Yes, It seems @Filbert & I were talking past one another.
The utility consumption management features attached to US tank-style hot water heaters & HVAC systems typically leave your downstream device(s), whatever they are, active 24/7/365. Until the utility needs to trim demand. Then you device(s) shut off for a few minutes per hour. How many is a “a few”, and how much total time they can leave your devices off varies on demand.
The result is they can deliver a “rolling blackout” to enough e.g. HVAC’s on a hot summer afternoon to avoid overloading their grid, and most people’s HVAC unit is not off long enough to matter to their indoor temps much before the “blackout” moves to their neighbor’s house & their own HVAC restarts.
As noted, the USA is an absolute patchwork of dozens to hundreds of utilities, regulatory regimes, climates, power abundances, power prices, and social / economic attitudes. These power management devices are offered by many utilities in many places for many years now, and uptake varies widely. But they are not rare or unheard of. Pretty common actually, and more so in the areas with high electrical consumption and also high population growth.

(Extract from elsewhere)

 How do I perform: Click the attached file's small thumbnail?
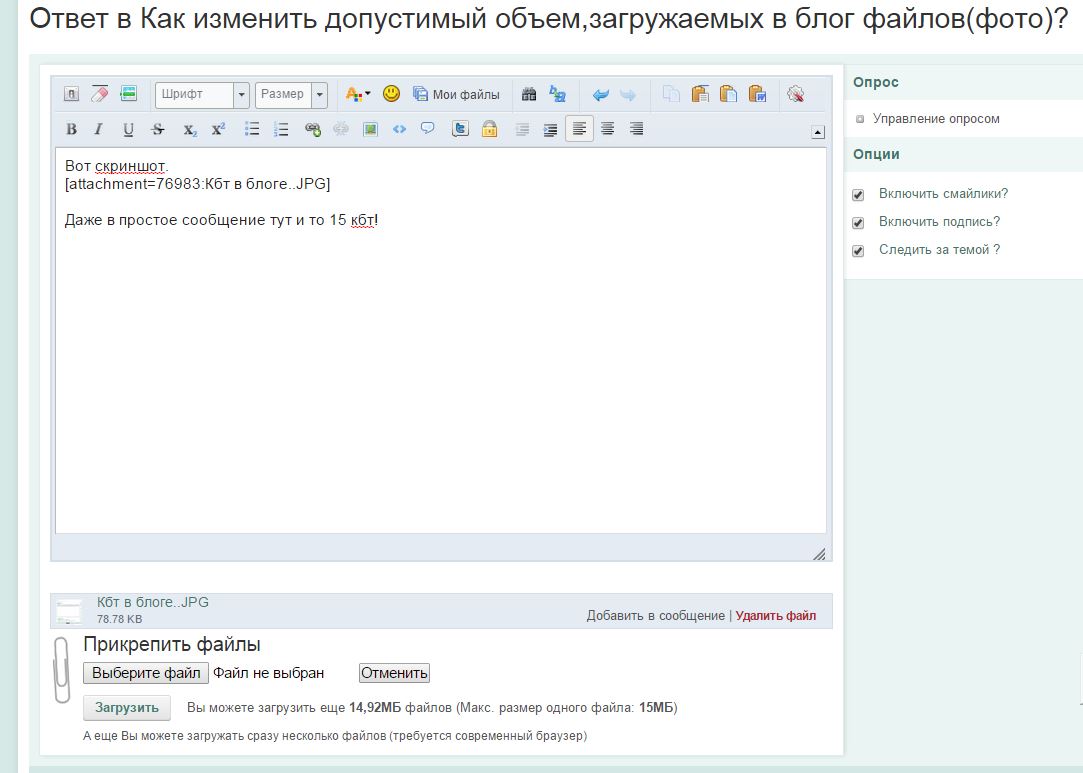tap(69, 611)
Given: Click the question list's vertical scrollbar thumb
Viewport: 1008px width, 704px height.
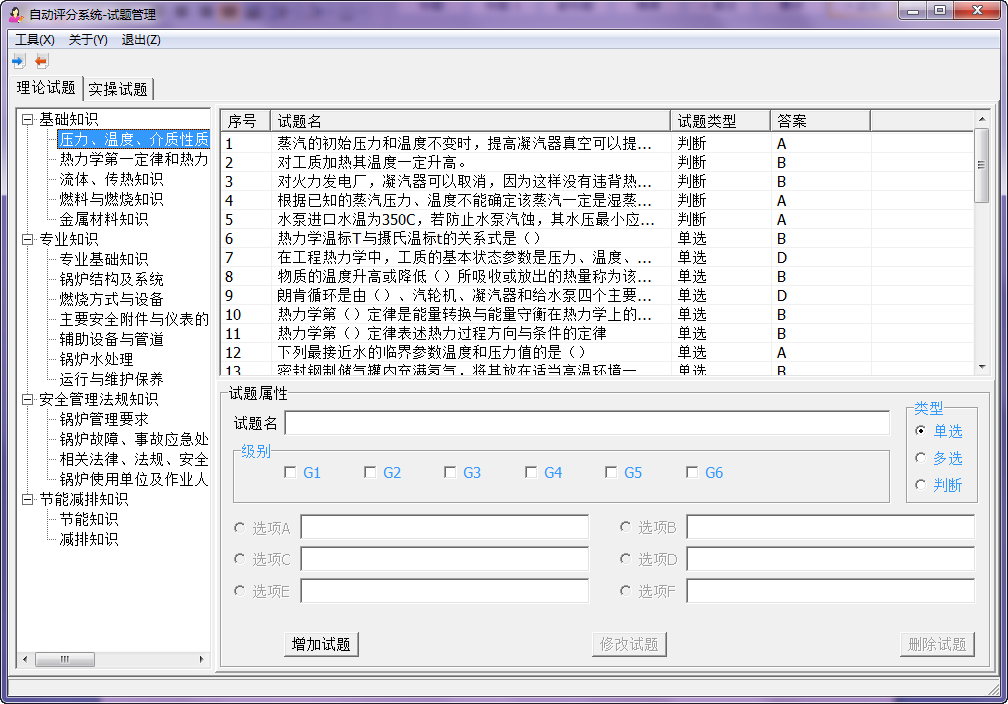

OTOH, one of the residences I used to own had been extensively remodeled by a guy who evidently was an amateur Mad Scientist. This device resembles @Filbert’s situation and was one of his least wacky innovations:
There was a tanked water heater that fed the master bathroom & a second similar bathroom. That was ordinary enough. But he had it on a mechanical 24 hour timer akin to this example Amazon.com: DEWENWILS 24-Hour Mechanical Timer Switch . The utility there then did not have time of day billing. He had it set up to only run from like 5am to 8am. He claimed that gave him hot enough water for his morning routine, was warmish enough for his evening routine, and otherwise saved scads of money.
My work / life schedule was variable enough from day to day that I wanted (needed?) nearly 24/7 HWH. So I removed the trippers from the dial & just left it there as an auxiliary on/off switch for the HWH.